Cortex-A53プロセッサは、8段のパイプライン[5]を有し、命令フェッチ・データアクセス[6]を強化しています。マルチメディア処理に最適なARM NEON™テクノロジーに加えて、AES[7]やSHA[8]などの暗号処理を加速させるアーキテクチャ拡張も行っています。
 

当社のARMポートフォーリオにCortex-A53プロセッサを加えることで当社が持つ幅広い製品群を拡充させ、製品競争力を高めていきます。

当社は、今後も最適なARMプロセッサコアを導入し、顧客の要望に幅広く対応し、半導体事業のさらなる強化を図っていきます。
 

[1]ASSP : Application Specific Standard Product、特定用途向け汎用IC

[2]FFSA™: Fit Fast Structured Array、当社独自のASIC/ASSP製品群

[3]ASIC : Application Specific Integrated Circuit、特定用途向けカスタムIC

[4]マルチクラスタ:複数のプロセッサアーキテクチャを持つシステム

[5]パイプライン:命令読み込み/解釈/実行/命令書き込みなどのハードウェアリソースを複数の処理に分けること

[6]命令フェッチ・データアクセス:命令読み込み・データ読み込み/書き込み

[7]AES : Advanced Encryption Standard、暗号化方式の一種。

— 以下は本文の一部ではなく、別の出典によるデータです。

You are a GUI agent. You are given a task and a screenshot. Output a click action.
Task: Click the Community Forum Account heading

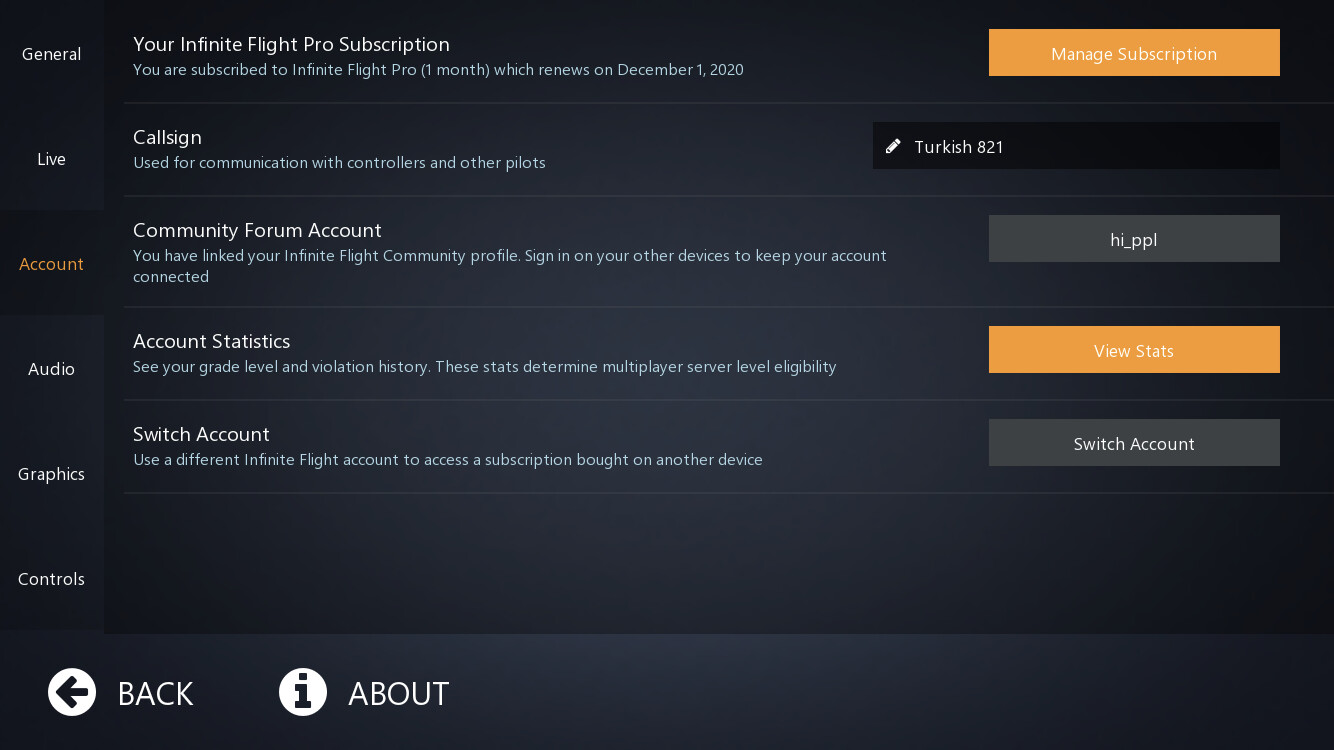point(257,230)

[8]SHA : Secure Hash Algorithm、暗号化方式の一種。

※ARM、CortexおよびNEONは、ARM Limited(またはその子会社)のEUまたはその他の国における登録商標または商標です。FFSAおよびApP Liteは、株式会社東芝の商標です。その他の会社名および製品名は、それぞれ各社が商標として使用している場合があります。